Ein Bild aus der Musikwelt verdeutlicht dieses Geschehnis: Bei einem Konzert müssen die verschiedenen Instrumente aufeinander abgestimmt werden, damit eine Symphonie entsteht. Dies geschieht, indem sie den Kammerton von der ersten Geige übernehmen. Übertragen auf die Erfahrung des Ignatius, werden die «Saiten seines Herzens» durch Meditation und Betrachtung am «Kammerton» des Lebens Jesu gestimmt. So kann Ignatius immer besser unterscheiden, was sich, bezogen auf diesen Ton, für sein Leben als «stimmig» anfühlt. Die Unterscheidung der Geister ist wesentlich ein Achten auf die «Resonanz», welche Ereignisse und Begegnungen im Herzen erzeugen. Führt etwas tiefer in die Freundschaft mit Jesus und fügt es sich stimmig in diese Beziehung ein, oder ist das Gegenteil der Fall?
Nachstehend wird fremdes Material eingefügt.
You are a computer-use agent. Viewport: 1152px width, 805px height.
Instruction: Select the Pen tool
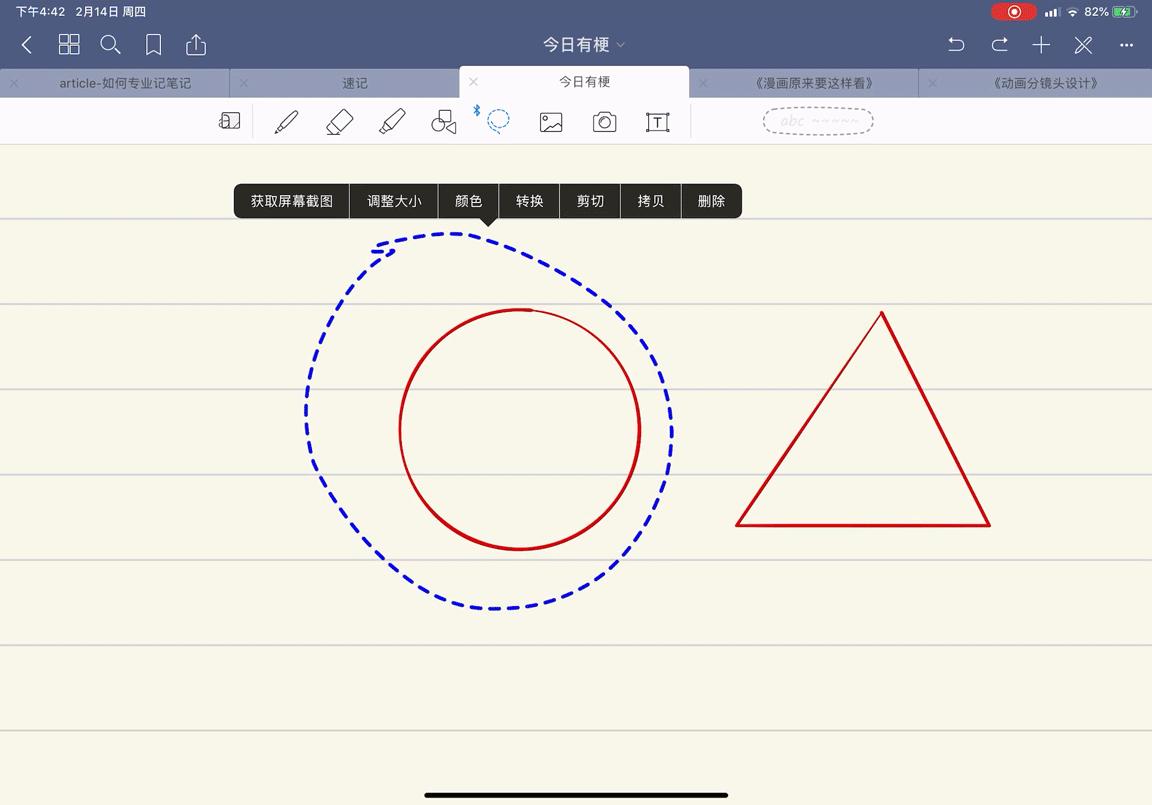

Einigermassen sichere Zeichen von «Konsonanz» sind innere Freiheit, tiefer Friede, nachhaltige Freude – ein Leben, das spürbar vertrauens-, hoffnungs- und liebevoller wird. Anzeichen von «Dis-sonanz» hingegen zeigen sich u. a. in zunehmender Entmutigung, Verwirrung und Selbstbefangenheit.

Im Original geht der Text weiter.